=== Document ===

Finally, a rainy day!

My apologies for not posting sooner, but I have been OUTSIDE for days in this glorious spring, putting the garden back into order.

I’ve been in a planting frenzy, actually, and have really needed this rainy day.  With the generous and kind help of David Hannan, many tasks have been completed:  putting up the chicken fence and the vegetable garden fence, bringing out all the outdoor furniture from the top of the garage, putting away the boarding walk, rebuilding the rock wall on the drive where the snow plow folks couldn’t see where the rocks were, bringing out all of the container pots (I think there are at least 25) and filling them with dirt and planting them, mulching, mowing, weeding, pruning, edging, seeding, and planting a now-shady bed with shade plants and, in the sunny part, an herb garden that I hope will be more permanent.

=== Record excerpts ===

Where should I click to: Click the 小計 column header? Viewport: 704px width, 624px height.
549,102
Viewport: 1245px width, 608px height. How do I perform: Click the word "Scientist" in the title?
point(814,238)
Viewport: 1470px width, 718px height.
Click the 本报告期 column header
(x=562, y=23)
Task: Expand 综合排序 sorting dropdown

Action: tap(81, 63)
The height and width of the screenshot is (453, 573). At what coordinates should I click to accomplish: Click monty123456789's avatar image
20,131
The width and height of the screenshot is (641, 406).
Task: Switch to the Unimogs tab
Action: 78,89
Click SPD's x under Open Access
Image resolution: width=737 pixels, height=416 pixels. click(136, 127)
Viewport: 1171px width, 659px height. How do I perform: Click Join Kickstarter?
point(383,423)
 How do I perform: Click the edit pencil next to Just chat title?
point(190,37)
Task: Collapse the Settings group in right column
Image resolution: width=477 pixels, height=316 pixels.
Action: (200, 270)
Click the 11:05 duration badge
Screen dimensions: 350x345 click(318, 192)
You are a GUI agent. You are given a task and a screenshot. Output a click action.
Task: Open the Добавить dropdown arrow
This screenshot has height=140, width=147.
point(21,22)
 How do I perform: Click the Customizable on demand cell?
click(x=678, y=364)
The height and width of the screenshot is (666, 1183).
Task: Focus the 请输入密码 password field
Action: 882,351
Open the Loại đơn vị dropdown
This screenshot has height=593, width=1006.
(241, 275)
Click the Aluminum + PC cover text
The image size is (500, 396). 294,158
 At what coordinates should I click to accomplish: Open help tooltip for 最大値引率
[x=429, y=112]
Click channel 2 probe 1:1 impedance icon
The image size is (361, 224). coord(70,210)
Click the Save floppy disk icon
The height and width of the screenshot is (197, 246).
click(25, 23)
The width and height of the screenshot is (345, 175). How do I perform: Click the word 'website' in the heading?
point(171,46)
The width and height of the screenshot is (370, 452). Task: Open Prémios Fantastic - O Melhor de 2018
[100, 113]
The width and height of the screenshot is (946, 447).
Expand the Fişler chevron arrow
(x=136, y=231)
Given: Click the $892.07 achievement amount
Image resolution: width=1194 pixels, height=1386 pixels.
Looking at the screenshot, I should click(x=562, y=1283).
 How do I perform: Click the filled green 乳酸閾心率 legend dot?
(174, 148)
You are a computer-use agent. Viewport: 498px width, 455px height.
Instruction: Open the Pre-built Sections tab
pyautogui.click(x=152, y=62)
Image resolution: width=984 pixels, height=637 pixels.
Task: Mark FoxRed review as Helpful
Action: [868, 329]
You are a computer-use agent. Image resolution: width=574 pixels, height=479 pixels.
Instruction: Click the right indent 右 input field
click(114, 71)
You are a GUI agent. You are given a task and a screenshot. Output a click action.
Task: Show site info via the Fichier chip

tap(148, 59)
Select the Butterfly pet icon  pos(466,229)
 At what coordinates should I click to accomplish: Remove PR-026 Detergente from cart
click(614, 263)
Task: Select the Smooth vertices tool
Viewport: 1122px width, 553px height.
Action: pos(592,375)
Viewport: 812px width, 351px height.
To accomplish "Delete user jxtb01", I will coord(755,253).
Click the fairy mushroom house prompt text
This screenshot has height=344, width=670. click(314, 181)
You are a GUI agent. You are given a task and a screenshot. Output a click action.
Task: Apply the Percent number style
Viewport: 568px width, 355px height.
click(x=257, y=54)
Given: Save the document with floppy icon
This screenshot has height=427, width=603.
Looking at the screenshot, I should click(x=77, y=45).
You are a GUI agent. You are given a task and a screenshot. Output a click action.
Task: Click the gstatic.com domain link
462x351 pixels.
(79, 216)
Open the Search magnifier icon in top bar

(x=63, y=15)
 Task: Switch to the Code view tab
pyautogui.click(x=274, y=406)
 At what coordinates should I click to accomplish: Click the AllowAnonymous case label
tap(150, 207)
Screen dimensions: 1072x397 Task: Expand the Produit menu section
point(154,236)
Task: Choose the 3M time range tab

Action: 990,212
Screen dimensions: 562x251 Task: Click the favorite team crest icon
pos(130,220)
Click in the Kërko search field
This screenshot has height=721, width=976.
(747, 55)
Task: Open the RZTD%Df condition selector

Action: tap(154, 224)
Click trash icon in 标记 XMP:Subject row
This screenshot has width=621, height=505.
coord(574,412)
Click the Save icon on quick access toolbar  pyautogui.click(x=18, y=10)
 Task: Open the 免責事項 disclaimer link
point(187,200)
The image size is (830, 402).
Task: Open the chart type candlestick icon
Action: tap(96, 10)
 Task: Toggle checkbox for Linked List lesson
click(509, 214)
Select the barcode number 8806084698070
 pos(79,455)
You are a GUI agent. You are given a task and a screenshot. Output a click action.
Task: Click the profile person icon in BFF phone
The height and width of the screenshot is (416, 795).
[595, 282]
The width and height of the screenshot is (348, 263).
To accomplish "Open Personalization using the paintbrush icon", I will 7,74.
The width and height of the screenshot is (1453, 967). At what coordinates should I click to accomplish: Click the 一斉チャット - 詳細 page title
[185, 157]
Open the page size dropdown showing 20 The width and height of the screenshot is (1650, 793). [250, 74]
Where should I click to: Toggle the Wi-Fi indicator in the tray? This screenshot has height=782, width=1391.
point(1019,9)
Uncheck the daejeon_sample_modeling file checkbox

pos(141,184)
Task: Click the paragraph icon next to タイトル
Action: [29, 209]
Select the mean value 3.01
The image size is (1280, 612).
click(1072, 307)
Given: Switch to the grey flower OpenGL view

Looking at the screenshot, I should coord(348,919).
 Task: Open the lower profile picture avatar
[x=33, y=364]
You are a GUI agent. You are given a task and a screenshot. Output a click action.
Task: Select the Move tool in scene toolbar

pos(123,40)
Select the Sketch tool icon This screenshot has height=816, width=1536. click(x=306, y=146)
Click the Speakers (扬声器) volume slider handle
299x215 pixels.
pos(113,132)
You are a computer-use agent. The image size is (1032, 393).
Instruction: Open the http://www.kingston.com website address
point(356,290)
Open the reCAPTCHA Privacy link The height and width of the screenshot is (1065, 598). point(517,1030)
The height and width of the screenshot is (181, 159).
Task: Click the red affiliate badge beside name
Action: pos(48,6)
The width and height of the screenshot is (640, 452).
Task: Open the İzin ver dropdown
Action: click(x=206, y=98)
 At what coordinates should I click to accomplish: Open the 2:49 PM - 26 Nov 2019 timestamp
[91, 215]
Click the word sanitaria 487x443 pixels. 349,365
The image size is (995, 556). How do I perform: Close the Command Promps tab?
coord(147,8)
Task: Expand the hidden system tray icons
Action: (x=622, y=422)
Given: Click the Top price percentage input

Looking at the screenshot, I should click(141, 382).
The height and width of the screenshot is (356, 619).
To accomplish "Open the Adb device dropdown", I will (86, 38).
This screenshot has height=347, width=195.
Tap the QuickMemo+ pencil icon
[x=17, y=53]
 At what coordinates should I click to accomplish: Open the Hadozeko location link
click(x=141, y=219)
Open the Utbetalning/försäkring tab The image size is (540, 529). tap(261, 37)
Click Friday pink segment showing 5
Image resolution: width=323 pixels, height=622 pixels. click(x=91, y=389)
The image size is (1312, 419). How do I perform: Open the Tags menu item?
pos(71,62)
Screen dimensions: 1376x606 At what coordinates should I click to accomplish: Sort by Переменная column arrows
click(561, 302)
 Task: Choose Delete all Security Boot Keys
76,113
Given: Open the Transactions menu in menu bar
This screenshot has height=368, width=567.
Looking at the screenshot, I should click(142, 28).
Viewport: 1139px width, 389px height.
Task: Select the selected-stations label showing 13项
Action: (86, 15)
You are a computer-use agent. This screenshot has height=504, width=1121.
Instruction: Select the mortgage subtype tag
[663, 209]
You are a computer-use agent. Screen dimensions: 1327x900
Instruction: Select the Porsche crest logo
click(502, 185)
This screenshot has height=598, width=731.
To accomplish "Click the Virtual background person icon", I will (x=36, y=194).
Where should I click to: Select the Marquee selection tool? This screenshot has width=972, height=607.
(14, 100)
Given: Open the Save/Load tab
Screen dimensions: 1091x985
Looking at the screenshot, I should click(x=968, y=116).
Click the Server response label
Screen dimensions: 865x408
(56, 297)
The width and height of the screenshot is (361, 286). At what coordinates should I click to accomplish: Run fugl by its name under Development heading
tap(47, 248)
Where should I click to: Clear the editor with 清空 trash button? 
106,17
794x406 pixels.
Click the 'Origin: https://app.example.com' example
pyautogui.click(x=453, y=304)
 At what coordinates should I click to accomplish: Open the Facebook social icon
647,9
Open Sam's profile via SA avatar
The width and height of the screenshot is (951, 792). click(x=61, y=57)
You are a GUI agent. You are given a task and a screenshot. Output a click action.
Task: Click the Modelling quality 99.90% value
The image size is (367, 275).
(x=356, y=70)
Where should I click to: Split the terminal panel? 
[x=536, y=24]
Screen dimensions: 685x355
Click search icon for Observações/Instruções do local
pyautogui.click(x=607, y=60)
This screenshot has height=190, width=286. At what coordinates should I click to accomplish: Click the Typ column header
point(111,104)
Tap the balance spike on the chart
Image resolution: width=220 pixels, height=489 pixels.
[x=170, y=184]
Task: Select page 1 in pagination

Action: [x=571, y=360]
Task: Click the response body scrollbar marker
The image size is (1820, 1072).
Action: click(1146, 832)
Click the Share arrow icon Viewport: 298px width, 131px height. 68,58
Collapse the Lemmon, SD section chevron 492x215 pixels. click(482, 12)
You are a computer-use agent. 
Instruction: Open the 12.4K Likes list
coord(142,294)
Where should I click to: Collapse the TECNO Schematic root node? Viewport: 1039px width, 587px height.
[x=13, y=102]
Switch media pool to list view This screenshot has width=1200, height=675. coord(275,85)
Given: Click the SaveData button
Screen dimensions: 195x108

===

Resume the blog post about spring garden work, writing on from its final sentence.

Electrician David Dodge came and fixed the back outdoor plug and installed a new plug at the front door–which will make mowing with an electric mower and a LONG cord much easier.  And once he showed me how to take out the prong-plug expensive halogen bulbs in an under-the-counter kitchen light, I got new bulbs and replaced them.  I’m afraid I had to touch the bulbs though–the oils from your fingers can make them blow–but they were too tiny and slippery to grip and get into the two out of four right holes.   Anyway, right now, it’s working.

I’ll take pictures soon.  Meanwhile, here’s how the green scrappy quilt is coming along.  I’ve been quilting in the late afternoon through the early evening, and that’s been so relaxing.  This quilt is a green copy of Bonnie Hunter’s “Blue Ridge Beauty,” in her book LEADERS AND ENDERS.   I’m calling my version “Camden Hills Beauty,” and right now, the trees on the Camden Hills are so fluffy and are so many greens that I know this quilt is well-named.  The block is a traditional Jacob’s Ladder block, but I love Bonnie’s method of combining color with neutrals.  I used light greens, but Bonnie uses true “neutrals” in her quilts and just mixes them all up.  I LOVE this quilt!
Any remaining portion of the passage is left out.